Pregunta: ¿Qué hacen Loquillo y Mikel Erentxun en un festival de jazz? Respuesta: Escuchar a Kris Kristofferson y a Elvis Costello. Pregunta: ¿Qué hacen Kristofferson y Costello en un festival de jazz? Respuesta: No sabe / no contesta. La cosa es que el cantautor metido a astro de la pantalla y el feliz consorte de la pianista Diana Krall y padre de gemelos clausuraron la 45º edición del Festival de Jazz de San Sebastián con los tendidos de La Trini al 100% de su ocupación y el personal sin localidades atiborrando las cercanías del lugar, que lo que no se ve, al menos, puede escucharse. Y si aquello no era jazz, a nadie pareció importarle. Ya se sabe que la afluencia a un concierto de jazz es inversamente proporcional a la cantidad de jazz que contiene la música. A menos jazz, más oyentes, y viceversa.

Jazz o no jazz, el del domingo fue un concierto no solo estupendo sino instructivo. Así, pudimos enterarnos de que Kristofferson estuvo de turismo por San Sebastián en 1958, y que probó los calamares en su tinta, dato notable que seguramente influyó en su manera de componer. Cincuenta años después, K. K. volvió a la ciudad sin añadidos de ningún tipo: su voz, la guitarra y la armónica, y eso fue todo. Con el añadido de que ni cantando ni tocando la guitarra o la armónica es gran cosa. Pero tiene algo, un ángel. Y unas canciones que parecen ser una sola troceada en rodajas de unos tres minutos de grosor.

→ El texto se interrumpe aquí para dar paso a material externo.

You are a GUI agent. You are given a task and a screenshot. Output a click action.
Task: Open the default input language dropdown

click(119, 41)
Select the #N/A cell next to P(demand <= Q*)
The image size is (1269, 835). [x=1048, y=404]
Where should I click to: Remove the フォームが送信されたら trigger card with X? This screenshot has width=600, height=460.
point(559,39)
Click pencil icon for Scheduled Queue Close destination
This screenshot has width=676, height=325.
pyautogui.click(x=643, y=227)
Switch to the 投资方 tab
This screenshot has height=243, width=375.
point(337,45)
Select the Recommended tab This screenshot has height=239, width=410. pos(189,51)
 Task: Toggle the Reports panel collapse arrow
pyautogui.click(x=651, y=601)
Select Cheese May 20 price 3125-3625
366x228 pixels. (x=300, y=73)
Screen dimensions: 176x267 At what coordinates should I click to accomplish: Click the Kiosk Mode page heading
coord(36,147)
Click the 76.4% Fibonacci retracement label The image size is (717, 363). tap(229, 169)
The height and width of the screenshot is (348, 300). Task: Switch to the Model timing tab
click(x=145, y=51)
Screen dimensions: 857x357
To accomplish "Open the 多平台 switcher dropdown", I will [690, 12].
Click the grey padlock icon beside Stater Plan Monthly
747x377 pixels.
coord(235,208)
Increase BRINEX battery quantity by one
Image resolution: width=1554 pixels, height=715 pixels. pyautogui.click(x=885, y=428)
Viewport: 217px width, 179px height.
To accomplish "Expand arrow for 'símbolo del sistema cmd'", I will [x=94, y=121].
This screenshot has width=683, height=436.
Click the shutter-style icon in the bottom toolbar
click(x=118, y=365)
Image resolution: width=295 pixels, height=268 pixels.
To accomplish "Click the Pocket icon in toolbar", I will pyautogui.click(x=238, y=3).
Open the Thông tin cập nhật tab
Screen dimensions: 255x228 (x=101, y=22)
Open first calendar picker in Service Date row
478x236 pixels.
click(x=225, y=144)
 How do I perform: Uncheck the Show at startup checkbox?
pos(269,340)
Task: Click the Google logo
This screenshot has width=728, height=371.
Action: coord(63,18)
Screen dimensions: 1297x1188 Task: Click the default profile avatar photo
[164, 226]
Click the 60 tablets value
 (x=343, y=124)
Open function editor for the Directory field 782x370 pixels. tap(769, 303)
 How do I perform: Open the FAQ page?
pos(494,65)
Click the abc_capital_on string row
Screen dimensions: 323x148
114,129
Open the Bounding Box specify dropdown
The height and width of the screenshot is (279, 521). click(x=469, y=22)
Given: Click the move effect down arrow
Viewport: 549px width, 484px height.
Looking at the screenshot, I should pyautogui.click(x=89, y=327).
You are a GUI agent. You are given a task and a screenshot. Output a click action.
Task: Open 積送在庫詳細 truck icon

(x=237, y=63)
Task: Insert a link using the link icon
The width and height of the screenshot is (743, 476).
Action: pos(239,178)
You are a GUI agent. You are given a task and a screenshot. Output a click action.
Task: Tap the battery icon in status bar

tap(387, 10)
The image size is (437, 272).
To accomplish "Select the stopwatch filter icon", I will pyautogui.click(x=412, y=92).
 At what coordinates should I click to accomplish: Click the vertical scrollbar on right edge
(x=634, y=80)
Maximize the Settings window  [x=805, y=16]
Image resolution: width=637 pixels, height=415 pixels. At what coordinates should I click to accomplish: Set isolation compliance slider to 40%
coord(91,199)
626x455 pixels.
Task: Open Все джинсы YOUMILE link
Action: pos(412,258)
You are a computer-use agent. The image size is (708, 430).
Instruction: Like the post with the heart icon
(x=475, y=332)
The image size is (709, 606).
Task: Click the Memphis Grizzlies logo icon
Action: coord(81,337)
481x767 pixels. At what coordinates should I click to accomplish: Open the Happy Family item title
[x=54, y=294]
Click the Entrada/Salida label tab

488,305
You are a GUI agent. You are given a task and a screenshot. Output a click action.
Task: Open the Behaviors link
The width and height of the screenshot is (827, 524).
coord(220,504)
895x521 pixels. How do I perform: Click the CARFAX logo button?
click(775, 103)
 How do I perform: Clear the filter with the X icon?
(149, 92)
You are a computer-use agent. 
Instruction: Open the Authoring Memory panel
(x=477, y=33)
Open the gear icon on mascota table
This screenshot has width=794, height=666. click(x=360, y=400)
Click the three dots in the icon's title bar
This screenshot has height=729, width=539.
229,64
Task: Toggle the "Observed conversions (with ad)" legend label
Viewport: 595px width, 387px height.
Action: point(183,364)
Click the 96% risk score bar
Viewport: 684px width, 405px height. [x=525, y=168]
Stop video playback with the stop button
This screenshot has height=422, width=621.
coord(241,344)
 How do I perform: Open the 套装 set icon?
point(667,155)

Kristofferson se las cantó todas. De Bobby McGee -famosa por la versión de su ex, Janis Joplin- a Sandinista, de sus días de combatiente por la causa antiimperialista. Y, como si no hubiera sido suficiente, volvió a subir al escenario para cantarse un par de coplillas a dúo con el colega Elvis, al término del set de este. Que si bueno había sido lo de K. K., mejor todavía fue el recital del inglés, junto con su grupo de country, The Sugarcanes.

Cualquier recelo que nadie pudiera albergar en torno a la posibilidad de escuchar música vaquera sin resultar dañado en su equilibrio mental, lo despejó el rockero de canotier en un acorde. Algo tremendo, inaudito casi. Costello no concede un momento de respiro al oyente que apenas tiene tiempo de asimilar la que se le viene encima. En su repertorio, las versiones sesenteras -You’ve got to hide your love away, de Lennon-McCartney, o Friend of the devil, de Grateful Dead- se alternan con las composiciones del propio artista -las clásicas Alison y New Amsterdam o la deliciosa A slow drag with Josephine-, todo en su justa medida. Y el personal, a gozarla, puesto que de eso se trataba. Pero eso no fue todo.

Aquella misma tarde se nos dio la oportunidad de escuchar a una cantante de ópera interpretando jazz. Jessye Norman, nada menos. El recital de la susodicha en el auditorio del Kursaal nada tuvo que ver con lo que se ha podido escuchar a alguno de sus colegas cuando se les da por cantar rancheras o a Mecano, y menos mal.

La soprano, famosa por sus interpretaciones de Beethoven y Verdi, tiró de memoria histórica para recuperar un repertorio que, asegura, forma parte de su educación sentimental. Mucho Ellington -Don’t get around much anymore, I’ve got it bad (and that ain’t good), Heaven, pertenecientes a su ciclo de Conciertos Sacros…-, algún recuerdo a las colegas caídas en combate -Josephine Baker, Lena Horne, Odetta…- y hasta My baby just cares for me, de Nina Simone, a ver quién nos iba a decir que íbamos a escuchar nunca a la diva cantando aquello de “mi chico no se preocupa por coches ni carreras, mi chico solamente se preocupa por mí”.

La Norman prescindió de alardes innecesarios para centrarse en lo que importa: la canción. El resultado fue lo más parecido a un recital de jazz tal y como se estilaba en tiempos de Sarah Vaughan y Ella Fitzgerald. Al final ha tenido que venir una cantante de ópera para recordarnos cómo se canta jazz. Tiene guasa la cosa.